[Start SOURCE DOCUMENT]

Re: CGI.pm Authentication
by btrott (Parson) on Jun 17, 2000 at 01:05 UTC
    I don't know if you can do this w/ CGI.pm, actually. You'd need to set up the authentication in your webserver configs or in .htaccess. Then your script would only actually receive the request if the user is authenticated properly.

    In which case you can get the username out of the REMOTE_USER environment variable, but you won't be able to get the password unless you're using mod_perl.

    In any case, you should take a look at this older thread: Getting username and password from the URL.

      Thanks for the link, this is a starting point. Yes, I'm using mod_perl. The reason I asked this is that I have a PHP application that authenticates via a MySQL database (a table with usernames and encrypted passwords). PHP does pretty good WWW Authentication, you can get at the supplied parameters via $PHP_AUTH_USER and $PHP_AUTH_PW (after sending a 401 header).
      I already tried to use Apache::AuthDBI, but the problem is that the passwords in the database are MySQL-encrypted, and Apache::AuthDBI prefers plain text or crypt(8) passwords. Bad luck. But with that Apache->request stuff I think it can be done. I'll give it a try.
        Why not use mod_auth_mysql? You can then use MySQL-encrypted passwords with no problem.

        Note that there are some quirks in mod_auth_mysql, one of which is that the Auth_MySQL_Empty_Passwords directive does the opposite of what it's supposed to. Another quirk is that usernames are compared case-insensitively.

        I've hacked my copy of mod_auth_mysql so that it fixes these problems (and actually adds case-insensitivity as a feature). Let me know if you want it. These things may not affect you of course, so you may not need my version.

RE: CGI.pm Authentication
by Anonymous Monk on Jun 17, 2000 at 20:20 UTC
    Each request passes through several stages in the web server. Authentication and authorisation happen before the CGI script is run and, in fact, the web server does not pass the password to the CGI program at all (that could lead to security problems).

    You'll need to add mod_perl handlers for this. Look at The mod_perl Guide for more info.

    You can do it with FastCGI too, I believe. I think FastCGI supports authentication as well as normal request handling. Information on that would probably come from the fastcgi.com web site.

[End SOURCE DOCUMENT]
[Start DATA EXTRACT]

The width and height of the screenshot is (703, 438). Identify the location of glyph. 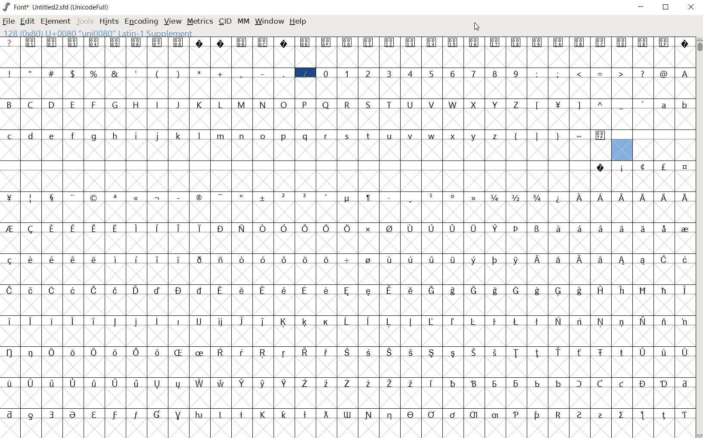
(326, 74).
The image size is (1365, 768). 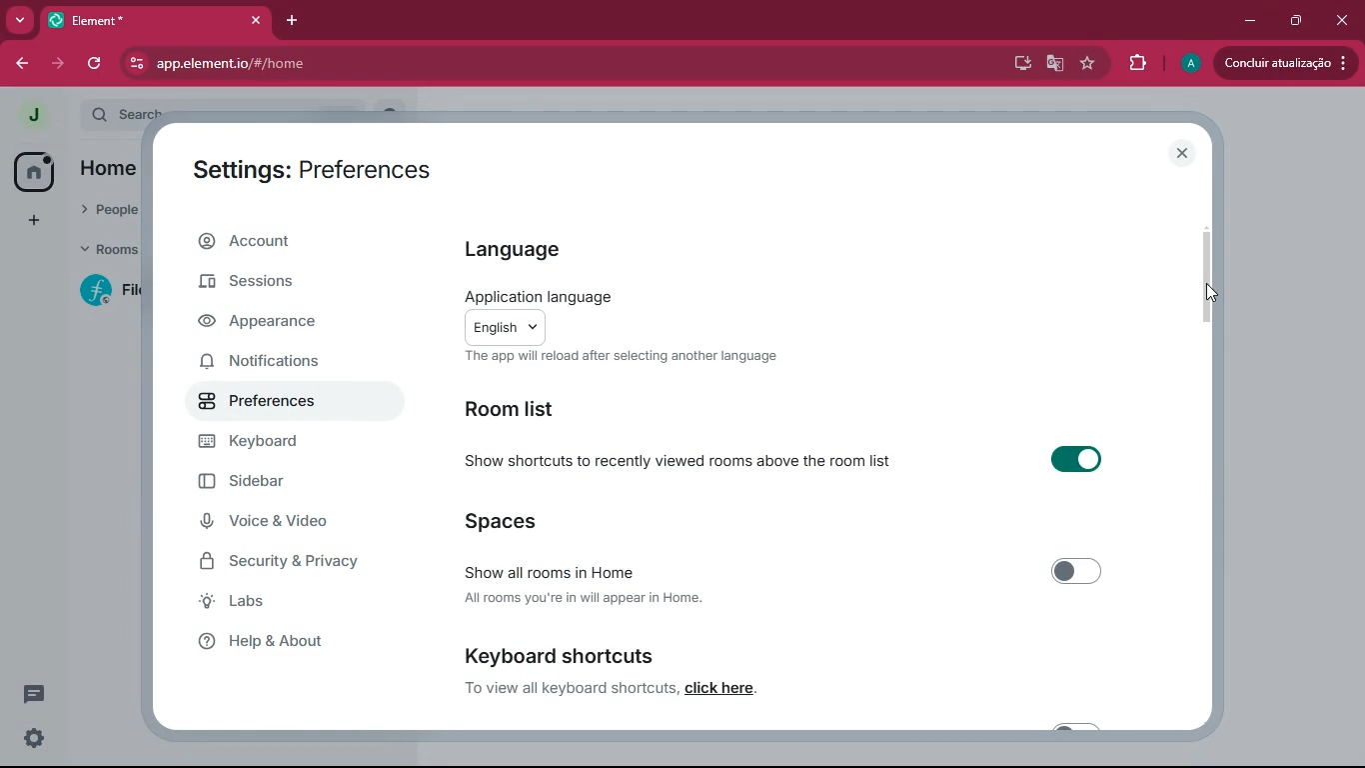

[End DATA EXTRACT]
[Start DATA EXTRACT]

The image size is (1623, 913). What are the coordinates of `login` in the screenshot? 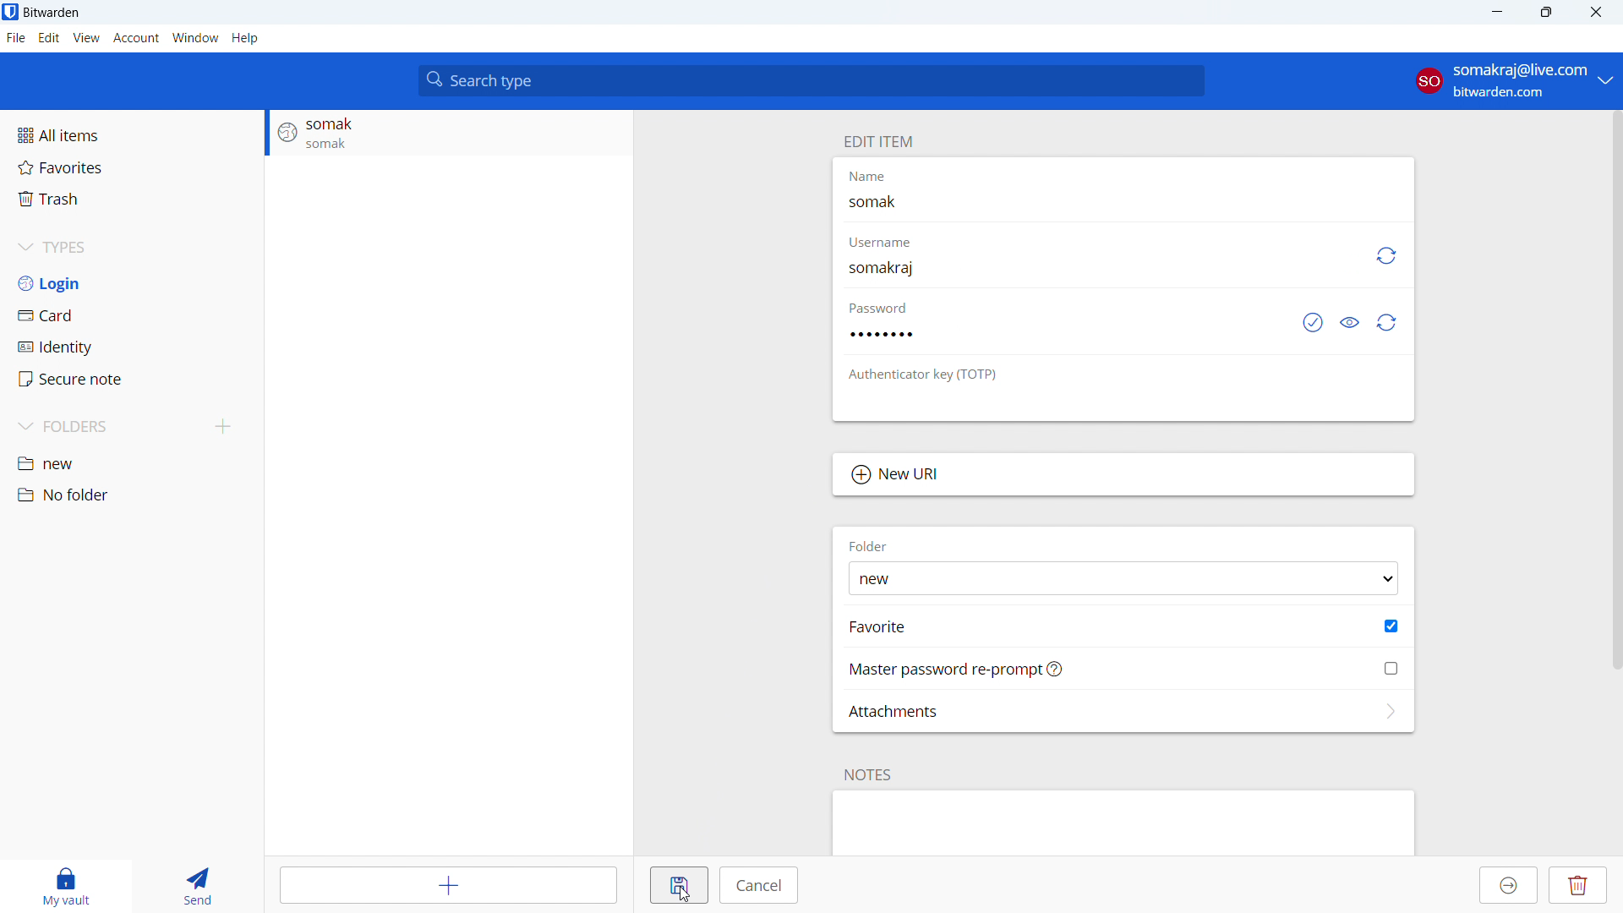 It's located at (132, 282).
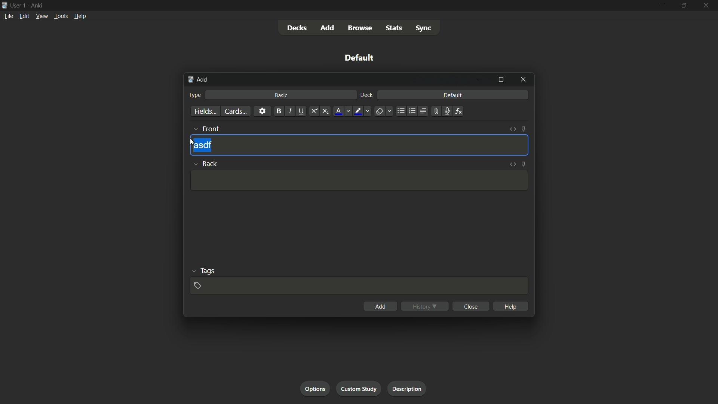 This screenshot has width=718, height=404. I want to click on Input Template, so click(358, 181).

[End DATA EXTRACT]

### TASK SET
A - In the forum thread on CGI.pm authentication, condense the paragraph beginning "Note that there are some quirks" into a short list that keeps its main facts.
B - From the listing, quote the lines between the one holding "The width and" and the one holding "The image size is (1365, 768).", inclusive, leaving out the pictures.
The forum thread and the listing are unrelated material.

### ANSWERS TO THE TASKS
A -
Quirks in mod_auth_mysql:
- The Auth_MySQL_Empty_Passwords directive does the opposite of what it is supposed to do.
- Usernames are compared case-insensitively.

B -
The width and height of the screenshot is (703, 438). Identify the location of glyph. 
(326, 74).
The image size is (1365, 768). 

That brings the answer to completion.